(INSTRUCTIONS TO FOLLOW) Give back every line of text in the data below word for word, leaving out the pictures.

>> START MATERIAL FOR THIS EXERCISE

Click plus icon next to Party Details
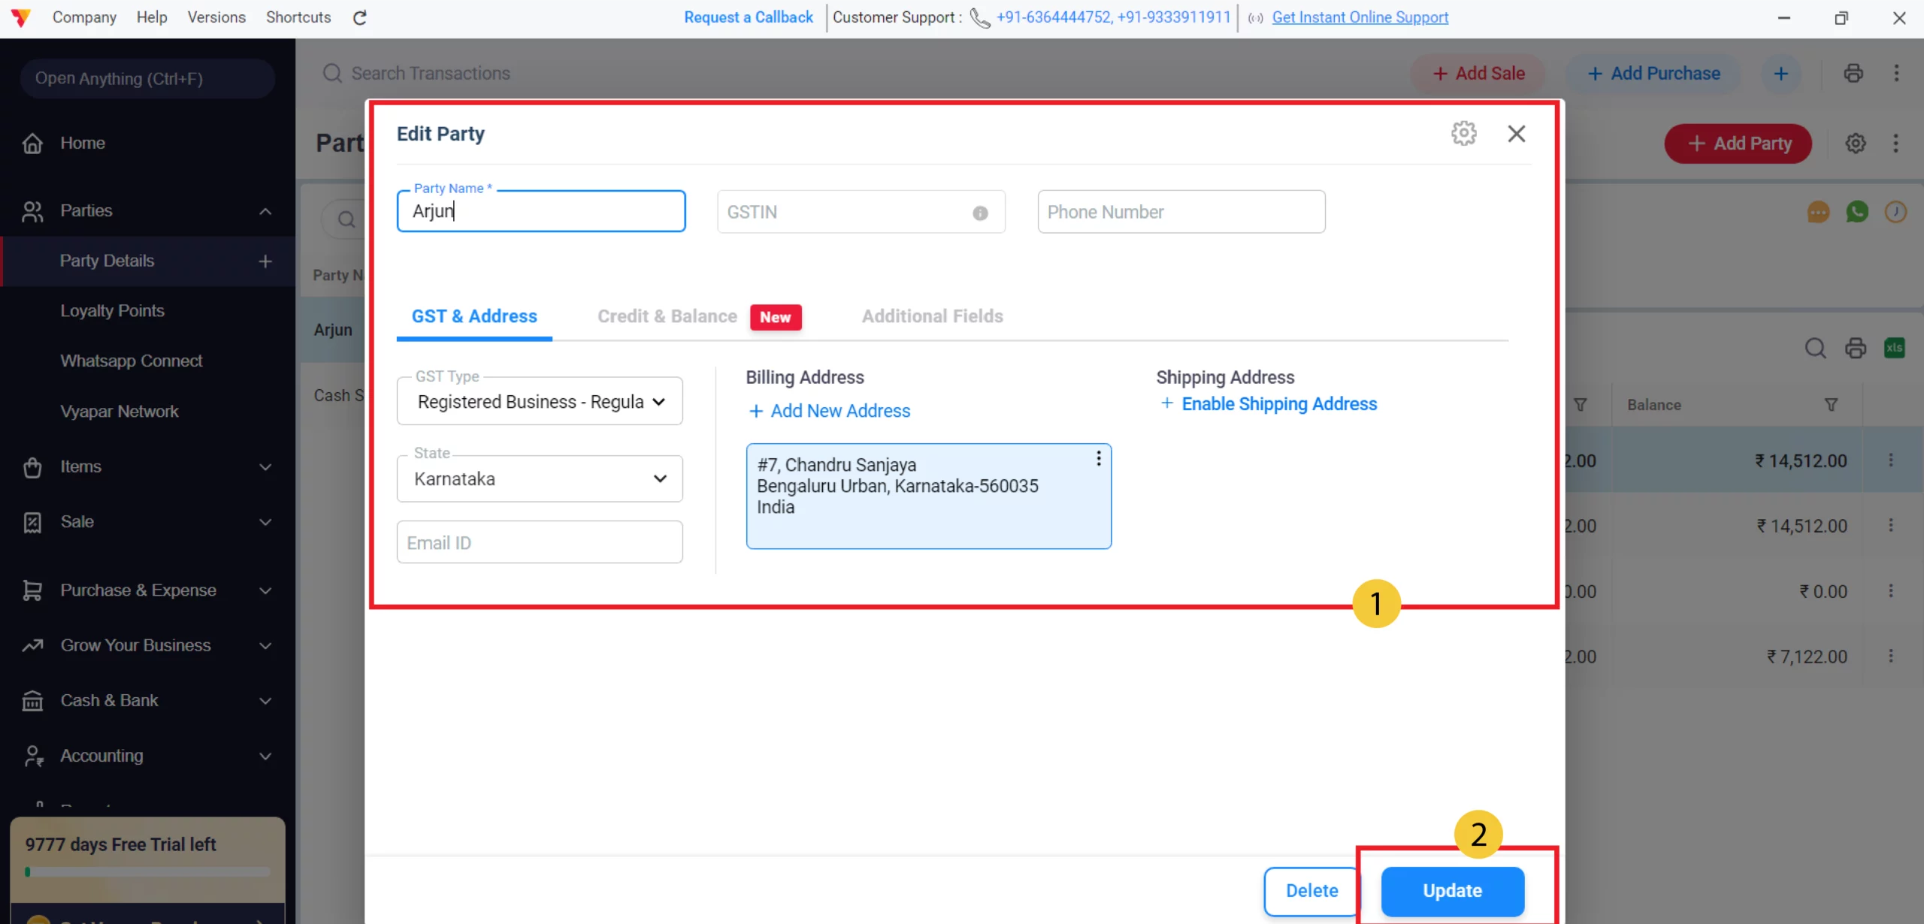The image size is (1924, 924). (265, 261)
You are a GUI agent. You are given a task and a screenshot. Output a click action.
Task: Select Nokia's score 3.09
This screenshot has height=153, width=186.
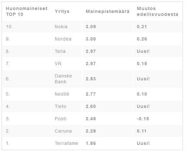coord(91,27)
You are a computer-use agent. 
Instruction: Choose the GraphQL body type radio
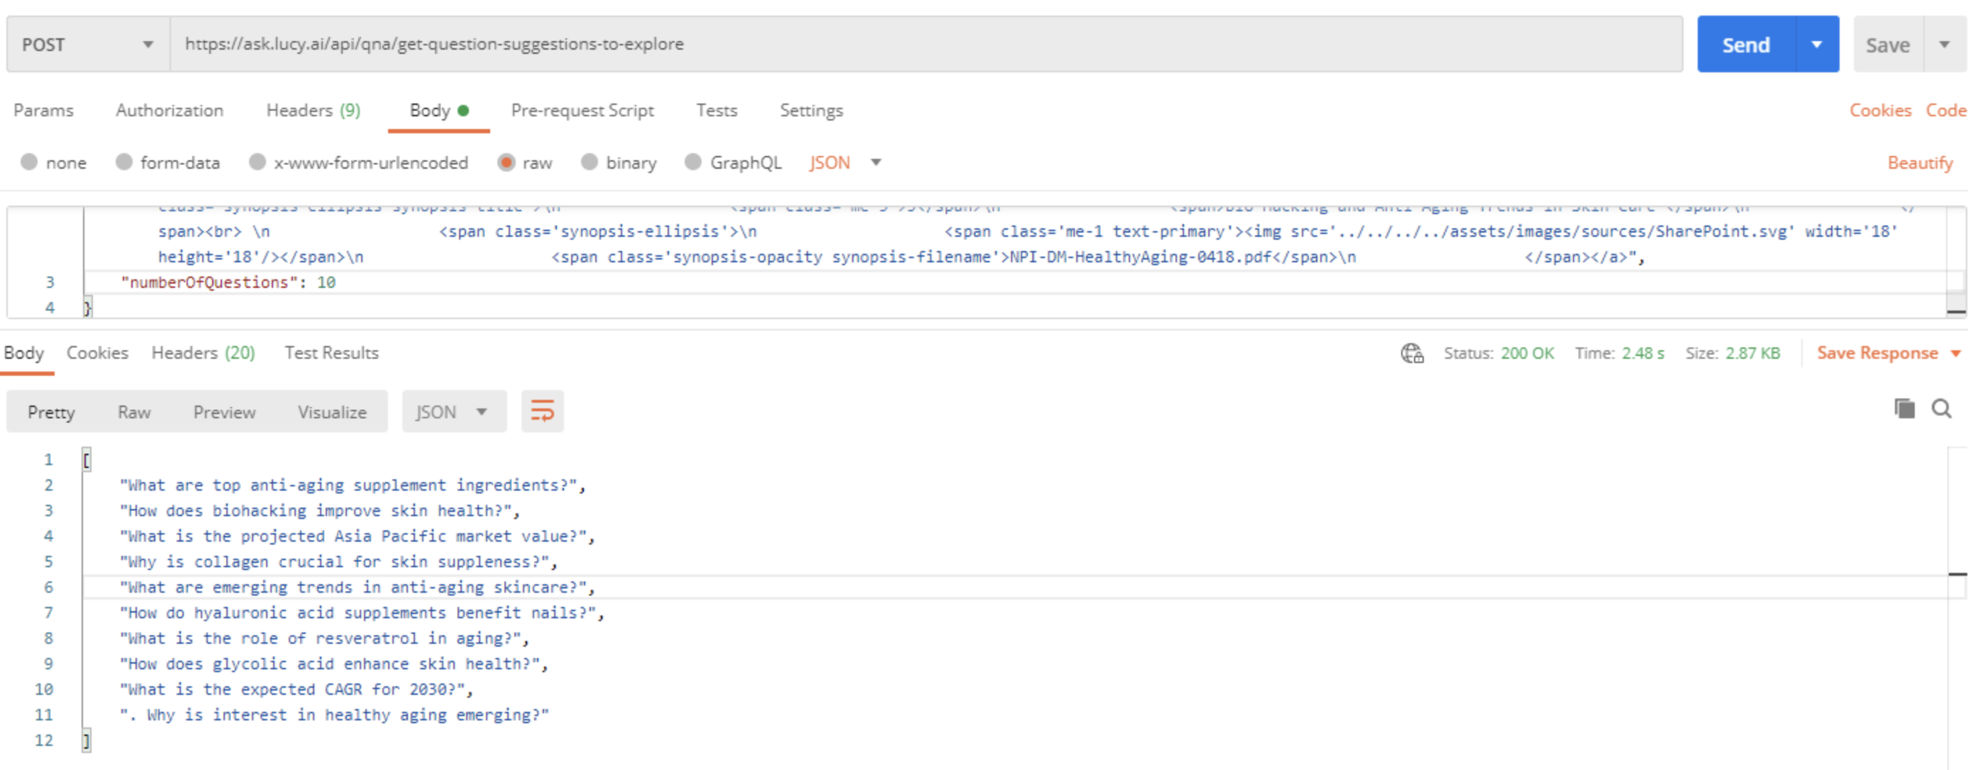[693, 163]
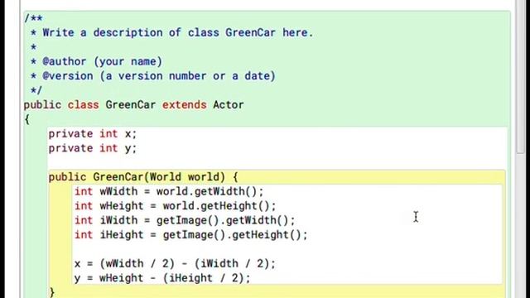
Task: Click the @version comment line
Action: pyautogui.click(x=152, y=76)
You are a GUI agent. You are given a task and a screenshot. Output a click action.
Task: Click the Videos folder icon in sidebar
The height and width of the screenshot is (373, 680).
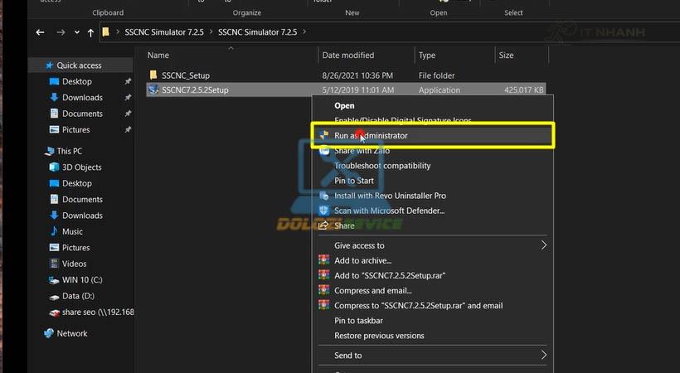coord(54,264)
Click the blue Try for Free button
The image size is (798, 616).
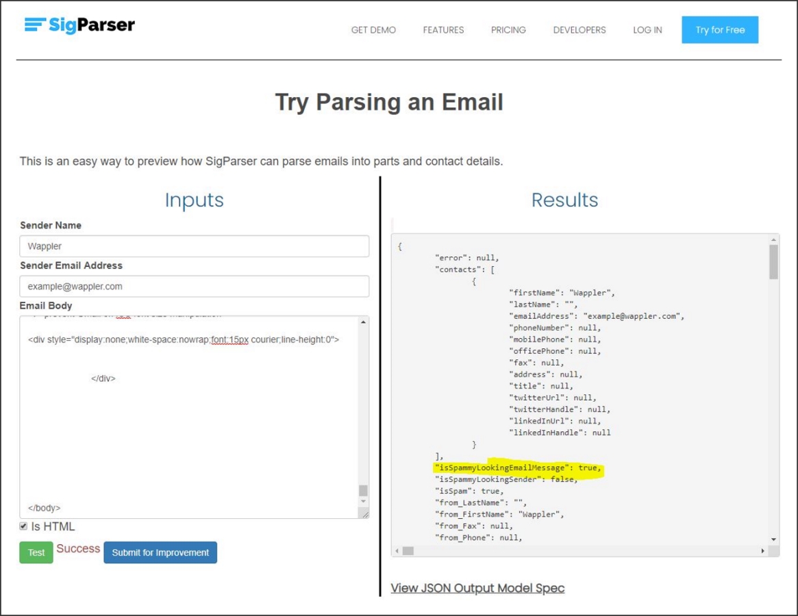click(x=720, y=29)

>> END MATERIAL FOR THIS EXERCISE

(RESULT FOR THIS EXERCISE)
Click plus icon next to Party Details
The image size is (1924, 924). (265, 261)
You are a GUI agent. You are given a task and a screenshot. Output a click action.
Task: Select Nokia's score 3.09
This screenshot has height=153, width=186.
coord(91,27)
You are a computer-use agent. 
Instruction: Choose the GraphQL body type radio
[693, 163]
Task: Click the @version comment line
Action: pyautogui.click(x=152, y=76)
You are a GUI agent. You are given a task and a screenshot. Output a click action.
Task: Click the Videos folder icon in sidebar
The height and width of the screenshot is (373, 680).
coord(54,264)
Click the blue Try for Free button
The image size is (798, 616).
click(x=720, y=29)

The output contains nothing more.